Stefan Stojanovic’s journey from theory to practice

At KTH, WASP PhD student Stefan Stojanovic explores how self-supervised reinforcement learning could shape the future of AI.

“At some point, I wanted my research to contribute more directly—to make a change beyond just being mathematically beautiful.”

When Stefan Stojanovic began his PhD at KTH Royal Institute of Technology, his path seemed set in the direction of theory. With a strong background in statistics, he was drawn to the elegance of proofs, guarantees, and the clean world of abstract mathematics. “For a time, it was enough for me that the results were interesting and mathematically novel,” he says.
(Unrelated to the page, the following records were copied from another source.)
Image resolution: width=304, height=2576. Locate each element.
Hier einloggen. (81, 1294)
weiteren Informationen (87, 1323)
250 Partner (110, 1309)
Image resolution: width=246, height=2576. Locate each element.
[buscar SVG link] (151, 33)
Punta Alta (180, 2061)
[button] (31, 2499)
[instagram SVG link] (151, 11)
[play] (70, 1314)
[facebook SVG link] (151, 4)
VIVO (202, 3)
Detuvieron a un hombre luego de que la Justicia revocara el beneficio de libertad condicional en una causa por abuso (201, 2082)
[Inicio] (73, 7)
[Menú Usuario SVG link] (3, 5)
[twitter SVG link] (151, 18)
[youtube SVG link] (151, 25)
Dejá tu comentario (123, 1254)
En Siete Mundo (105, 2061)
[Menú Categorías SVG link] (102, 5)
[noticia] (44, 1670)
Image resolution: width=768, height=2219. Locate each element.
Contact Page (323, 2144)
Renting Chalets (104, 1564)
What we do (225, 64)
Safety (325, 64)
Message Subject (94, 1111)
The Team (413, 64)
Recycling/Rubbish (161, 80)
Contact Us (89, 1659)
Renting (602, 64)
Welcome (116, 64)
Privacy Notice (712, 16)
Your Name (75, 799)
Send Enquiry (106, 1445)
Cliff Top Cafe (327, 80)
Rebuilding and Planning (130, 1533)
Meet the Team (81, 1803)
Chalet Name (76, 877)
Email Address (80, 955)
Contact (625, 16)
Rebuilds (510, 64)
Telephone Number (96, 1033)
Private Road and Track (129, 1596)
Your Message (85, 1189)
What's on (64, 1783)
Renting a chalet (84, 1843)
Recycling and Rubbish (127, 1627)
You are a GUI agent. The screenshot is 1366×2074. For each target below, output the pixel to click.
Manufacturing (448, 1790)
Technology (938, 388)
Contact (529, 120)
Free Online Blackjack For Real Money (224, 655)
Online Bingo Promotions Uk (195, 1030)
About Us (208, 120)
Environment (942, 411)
But as his doctoral journey unfolded, he began seeking something more. He wanted work that could touch the real world. That shift led him to study self-supervised reinforcement learning (RL), a research direction he believes can shape how machines learn and interact with humans.

The promise of reinforcement learning

Traditional machine learning, he says, is like handing a neural agent a book full of labeled pictures of cats and dogs. You have the agent study it, memorize the differences and similarities between the two different species, and then answer the question ‘What is a cat? What is a dog?’

Reinforcement learning is different: “It’s like being given a bicycle and told, ‘Go learn how to ride.’ You’ll probably fall a few times, then try something new, then fall again—until eventually, you succeed.”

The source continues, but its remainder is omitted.